Every time I think I am free of Ashes of Creation, I get pulled back in. Happy birthday to me, I guess, because Karthos, a long-time community member, redeemed 50,000 Paradox Points and requested this viewer’s choice segment:
“I’d like to see you make a video on Ashes of Creation doing marketing for their upcoming Alpha.”
To do that, we need to take a quick look at the most recent livestream.
“This is also something that we get to use to litmus test some of these systems, not within the, you know, I don't want to call it necessarily, um, not within the core golden cohort, right? You guys who are on this stream right now, the 2,500 people who are watching the, you know, 50, 60, 70,000 people who will watch this, uh, Twitch recording and, or live stream on YouTube. You're a very core audience. You are very invested. You like this game, you are sold on kind of what we're trying to achieve. Otherwise you wouldn't be here right now.”
The Numbers Don’t Add Up
On paper, that sounds reasonable. In practice, Intrepid’s community engagement has been trending downward. According to TwitchTracker, the last time they broke 5,000 concurrent viewers on Twitch was December 20, 2024. Their YouTube recap views haven’t hit 50,000 since before that December update. Most livestream recaps since then have been in the low 40,000s, peaking at 43,000 in July 2025.

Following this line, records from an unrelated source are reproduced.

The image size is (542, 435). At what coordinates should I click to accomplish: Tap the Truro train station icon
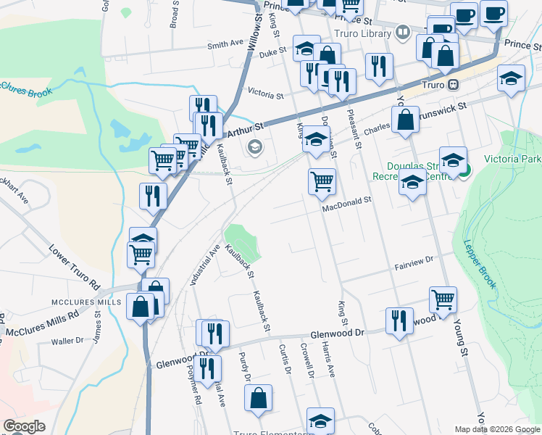[x=453, y=84]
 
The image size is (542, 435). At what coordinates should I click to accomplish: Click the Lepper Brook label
[x=480, y=264]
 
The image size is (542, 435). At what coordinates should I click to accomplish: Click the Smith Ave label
[x=225, y=44]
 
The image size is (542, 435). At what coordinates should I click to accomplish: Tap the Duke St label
[x=273, y=53]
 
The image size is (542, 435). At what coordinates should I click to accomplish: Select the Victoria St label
[x=264, y=94]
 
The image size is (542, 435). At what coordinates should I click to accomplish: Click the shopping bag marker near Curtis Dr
[x=258, y=398]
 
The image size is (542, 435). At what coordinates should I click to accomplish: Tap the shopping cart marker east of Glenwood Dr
[x=443, y=299]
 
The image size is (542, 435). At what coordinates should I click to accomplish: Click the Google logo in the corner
[x=24, y=426]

The more worrying number is participation. Two live servers exist today: Lotharia and Shol. Steven has previously said one server capped at 8,100 players, meaning a total of 16,200 possible testers. Against the 130,000 claimed Alpha 2 testers, that’s less than 12.5% of the base engaged at any one time.
Marketing or Advertising?
Steven framed the livestream discussion around “marketing,” but Margaret immediately followed up with talk about an advertising buy. Those are not the same thing. Marketing is strategy, messaging, and positioning. Advertising is paid placement.
If Intrepid’s solution is to buy testers, that’s questionable at best. You spent nine years cultivating an audience that now largely skips your livestreams and recaps. Instead of addressing retention, the plan is to spend money to acquire more testers?

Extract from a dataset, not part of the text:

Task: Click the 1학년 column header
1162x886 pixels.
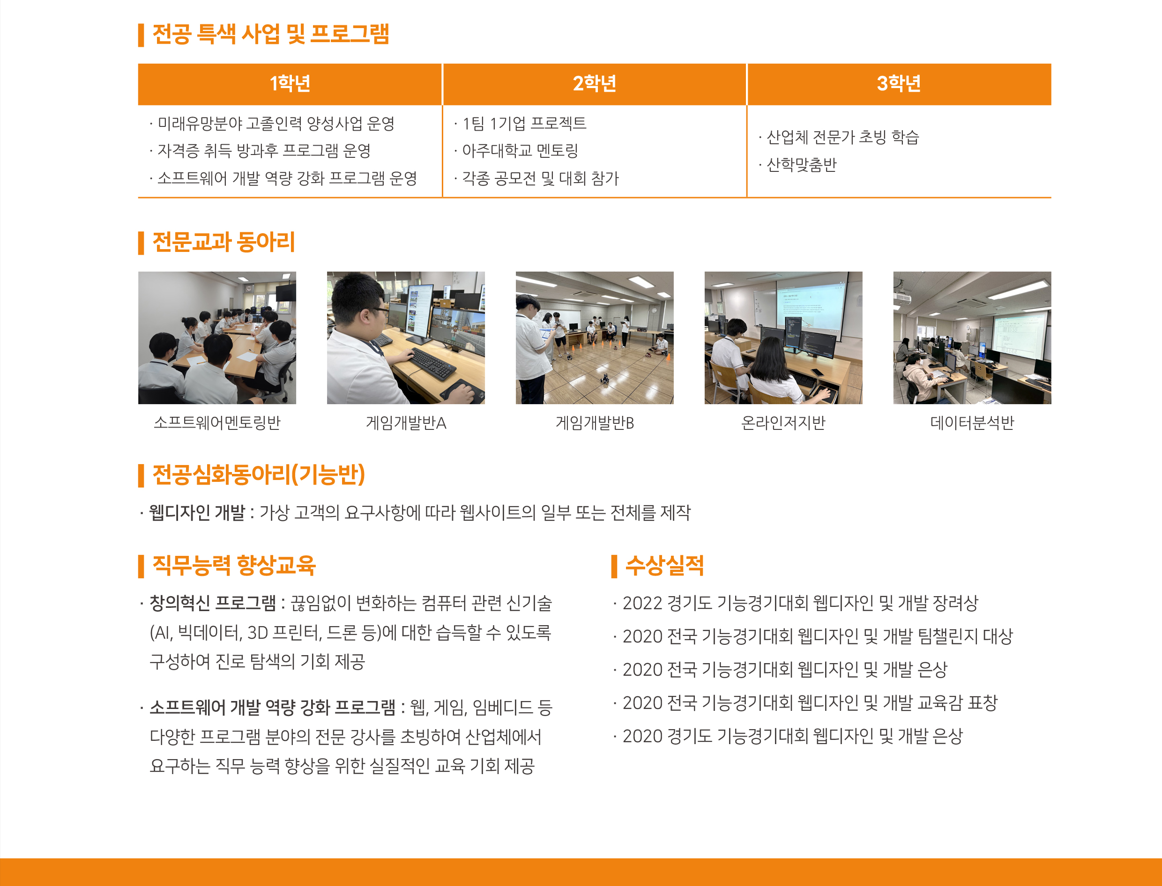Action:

If the goal truly is “fresh perspectives,” there’s a cheaper option: give away Alpha keys. That gets you new voices without burning money on ads.
The Community Pulse
Look at the Reddit feedback. The thread discussing advertising Alpha 2 pulled 92 comments and 37 upvotes. Intrepid’s own post of their livestream managed just 13 upvotes and 6 comments. That is a picture of community fatigue.
Intrepid has also insisted for years that they haven’t “done marketing” or, when pressed, that they haven’t done paid marketing. Any pushback gets waved off as “semantics.” Words only seem to matter when they serve the narrative of the moment.
The Jahlon Bottom Line
You don’t have a product yet, so any advertising is wasted dollars. With your abysmal retention rate of players who already paid $100 to $500 for test packages, you’re not holding onto the audience you built. You’ve always said “it will be ready when it’s ready.” In the meantime, you already have email lists, forums, a content creator program, monthly livestreams, daily tweets, and a subreddit. You have more than enough channels to reach your community, yet most of them go underutilized.
My opinion is that this push smells like money problems. Advertising only makes sense when you can spend $1 and pull back $3 to $5. That’s not where you’re at. If you go forward with this plan, it’s going to bite Intrepid right on the buttcheek. Sure, you might see a short spike in players, but with a 90-day refund policy, you’ll get hammered with chargebacks. After that, the noise won’t be from your livestreams, it’ll be from every creator with a camera and microphone making content about how bad the product really is.